Segment Start: Task data

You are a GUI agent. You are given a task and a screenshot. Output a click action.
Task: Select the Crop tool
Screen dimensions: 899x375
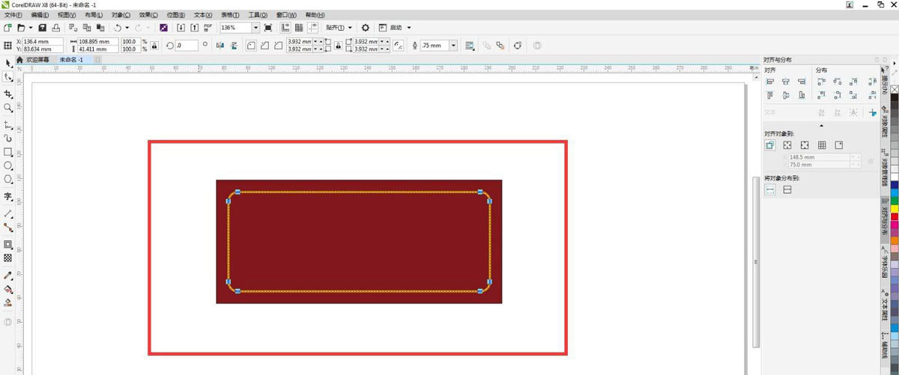[8, 94]
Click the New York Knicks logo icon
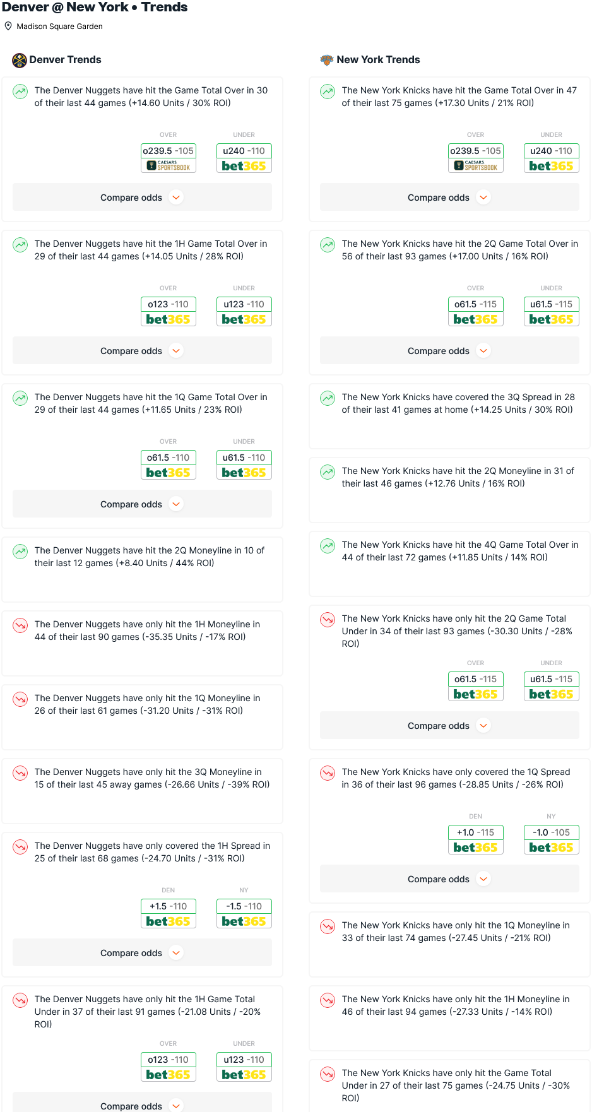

Segment End: Task data

Please repeat the records above word for word, and do not include the pictures.

**Answer section:**
You are a GUI agent. You are given a task and a screenshot. Output a click action.
Task: Select the Crop tool
Screen dimensions: 899x375
[8, 94]
Click the New York Knicks logo icon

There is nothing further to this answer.